Carrera remembers routinely spending Saturdays at one client’s office. “We lived at the client for about eight weeks. We became like the furniture,” he said. “Fortunately for us, there was a Wyndham hotel up the street. Some of our people live in Irvine and Oxnard, so they just slept there and came back the next day.”


With one client, the intensity was multiplied by the firm’s procrastination in getting started. The company, with a market capitalization of $200 million, didn’t engage Singer Lewak until late August. And with only six employees, it lacked many of the required separations of financial responsibilities. Sarbanes-Oxley requires that one person can not perform all financial activities.


“Two of our larger clients came out smelling like a rose, but this one, we had to tell management they had material weaknesses and they didn’t act quick enough to reform that,” he said. “It was supposed to publish its 10-K a while ago and it still hasn’t.”


Accountant Randy Valen was responsible for conducting external audits to verify that clients’ internal reports were accurate. Many of those audits had to be completed by March 31, with the deadline depending on a company’s fiscal year-end.


“In my worst week, we did two all-nighters,” said Valen, who oversees PricewaterhouseCoopers LLP’s Southern California assurance services, which did Section 404 audits for 107 locally based public companies 65 of which were completed between January and March.


“We got there in the morning, worked all day and through the night because we had to present documentation to the CFO the next morning. We never went home. In my 25 years doing this work, I’ve never seen anything like this,” Valen said.

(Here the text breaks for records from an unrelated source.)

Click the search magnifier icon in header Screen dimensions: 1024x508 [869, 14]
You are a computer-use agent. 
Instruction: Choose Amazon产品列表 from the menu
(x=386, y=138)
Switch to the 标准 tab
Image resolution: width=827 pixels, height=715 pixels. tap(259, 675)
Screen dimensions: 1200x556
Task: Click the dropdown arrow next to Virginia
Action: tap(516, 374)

The long days cut into Valen’s personal time. He skipped his usual outing to Lake Tahoe this year with his wife and children. Then the March 31 deadline for large companies with Dec. 31 fiscal year-ends was moved up to March 15.

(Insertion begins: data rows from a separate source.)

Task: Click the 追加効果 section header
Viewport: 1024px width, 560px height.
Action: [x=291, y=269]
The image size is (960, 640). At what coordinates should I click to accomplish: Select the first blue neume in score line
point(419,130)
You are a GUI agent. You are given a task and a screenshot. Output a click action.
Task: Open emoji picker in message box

“Clearly, people got frustrated. They were asking, ‘What was the value of all this time and money? What are we even getting out of this, just because of a few bad apples?’ We had a couple clients that decided they didn’t need to be public companies anymore and are going private,” he said.


Valen also became concerned that some of the new accountants hired for Section 404 auditing would leave the profession entirely. “I had to convince the younger guys that it wasn’t always like this,” he said.



Ramping up


Like most large accounting firms, PricewaterhouseCoopers started preparing for the crunch as far back as 2003. The firm hired more auditors, increasing its staff in Los Angeles and Orange counties from 425 to 650. About a year ago, it stopped taking on new clients.


Each of the firm’s regional hubs assigned two senior partners to work full-time on the law, including following SEC updates, getting training material out to audit personnel and keeping the client companies informed on the deadlines and guidelines, which shifted several times.


“We had update conference calls every week to get us ready for the Section 404 work,” Valen said.


The firm still had to wait until late August for the SEC to issue its final guidance before companies could begin the work of examining and repairing internal company controls all of which had to be completed before Valen’s group began their external audits.


To relieve the stress, Valen began rotating auditors for Saturday work, and declared one day a week “family night,” when auditors were sent home early, about 7 p.m.


And when the lion’s share of the auditing work was finally done, several hundred PricewaterhouseCoopers accountants went out for pizza and beer on March 31 to celebrate. Valen also arranged for many auditors to get an additional week of summer vacation.


For Carrera, there’s been some relief as well, but already smaller companies are seeing their own end-of-year deadlines approaching. He is worried about the extra work that procrastinators will generate.


“Lots of the small companies, when they heard about the extension, said, ‘We don’t want to start working on that now,’ even though we urged them to start early,” he said.